The Artist and Society in Shakespeare's England: The Collected Papers of Muriel Bradbrook, Volume I
by M.C. Bradbrook

Barnes and Noble, 177 pp., $24.95

The Book Known as Q: A Consideration of Shakespeare's Sonnets
by Robert Giroux

Atheneum, 334 pp., $17.95

Troilus and Cressida
by William Shakespeare, edited by Kenneth Palmer

The Arden Shakespeare, Methuen, 337 pp., $6.95 (paper)

Troilus and Cressida
by William Shakespeare, edited by Kenneth Muir

The Oxford Shakespeare, Oxford University Press, 205 pp., $19.95

The Taming of the Shrew
by William Shakespeare, edited by H.J. Oliver

The Oxford Shakespeare, Oxford University Press, 248 pp., $19.95

Henry V
by William Shakespeare, edited by Gary Taylor

The Oxford Shakespeare, Oxford University Press, 330 pp., $19.95

From time to time one hears somebody asking how it can be that the output of Shakespeare studies actually increases Shakespeare studies actually increases every year; why don't they exhaust the subject?
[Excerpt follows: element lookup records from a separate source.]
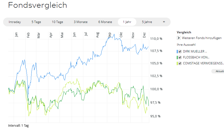
Task: Switch chart to 3 Monate
Action: [x=81, y=22]
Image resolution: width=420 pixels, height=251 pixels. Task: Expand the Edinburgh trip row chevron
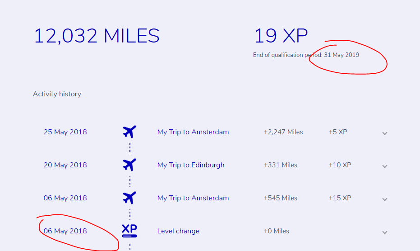pyautogui.click(x=385, y=166)
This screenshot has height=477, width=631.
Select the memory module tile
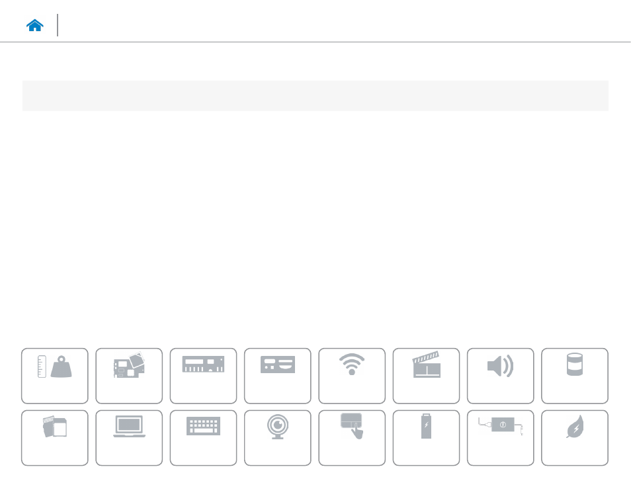point(203,376)
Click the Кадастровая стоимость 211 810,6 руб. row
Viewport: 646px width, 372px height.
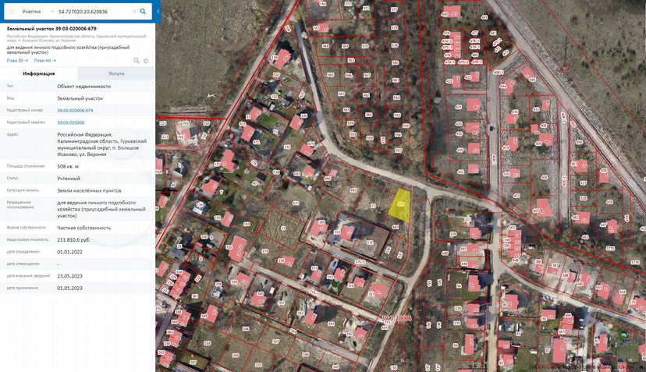pos(77,239)
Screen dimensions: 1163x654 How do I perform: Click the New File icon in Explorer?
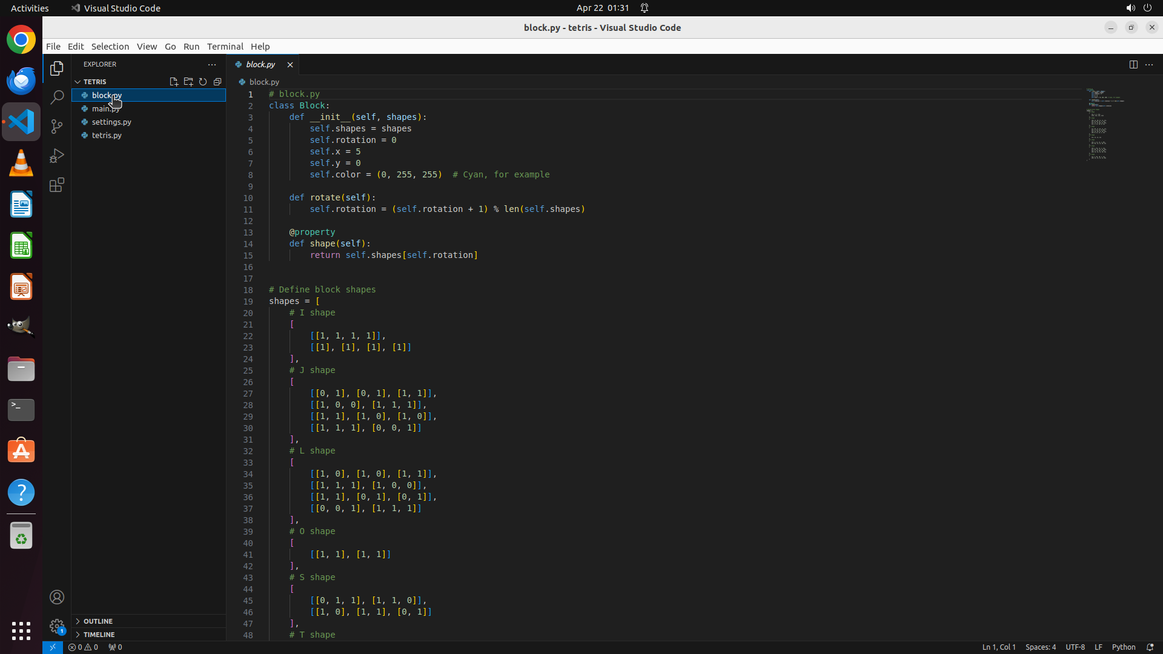point(174,82)
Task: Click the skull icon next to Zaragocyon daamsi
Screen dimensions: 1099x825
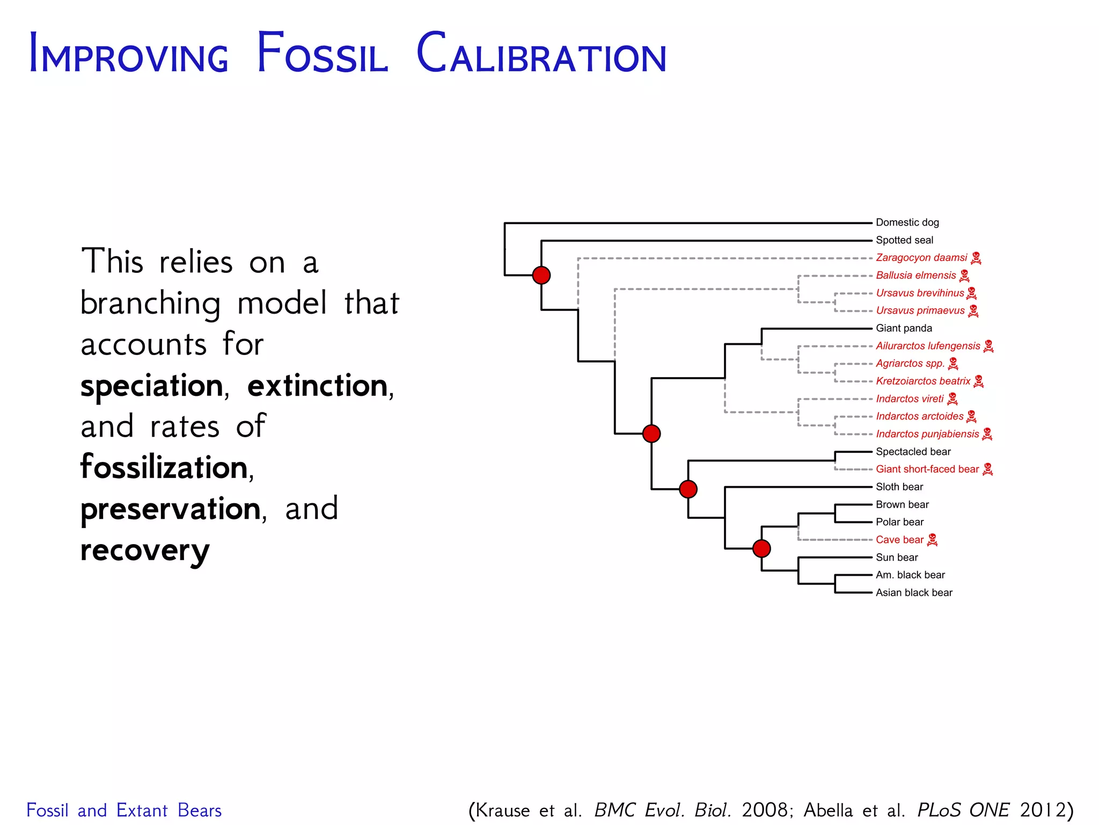Action: (x=976, y=258)
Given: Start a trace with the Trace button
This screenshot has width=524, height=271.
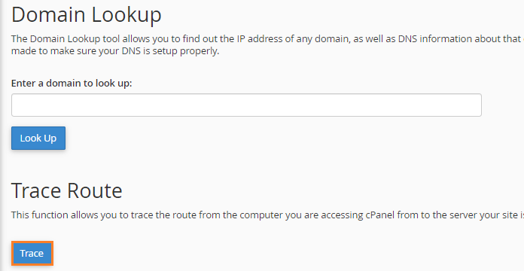Looking at the screenshot, I should tap(32, 253).
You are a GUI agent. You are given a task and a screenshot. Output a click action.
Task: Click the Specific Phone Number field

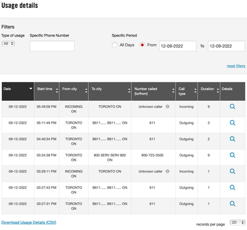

Nothing could more clearly reveal the questioner as a layperson. Within the clerical institution that concerns itself with these matters, Shakespeare remains a privileged text. A few weeks back the British playwright Trevor Griffiths said to me on a television talk show that there were at least thirty (or was it three hundred?) British dramatists alive today who were better than Shakespeare. It was his way of establishing his status as an extreme heretic. We all respect Mr. Griffiths, of course, but if he wants to change anything he will have to do better than that. He might as well walk down Piccadilly with a placard announcing The End.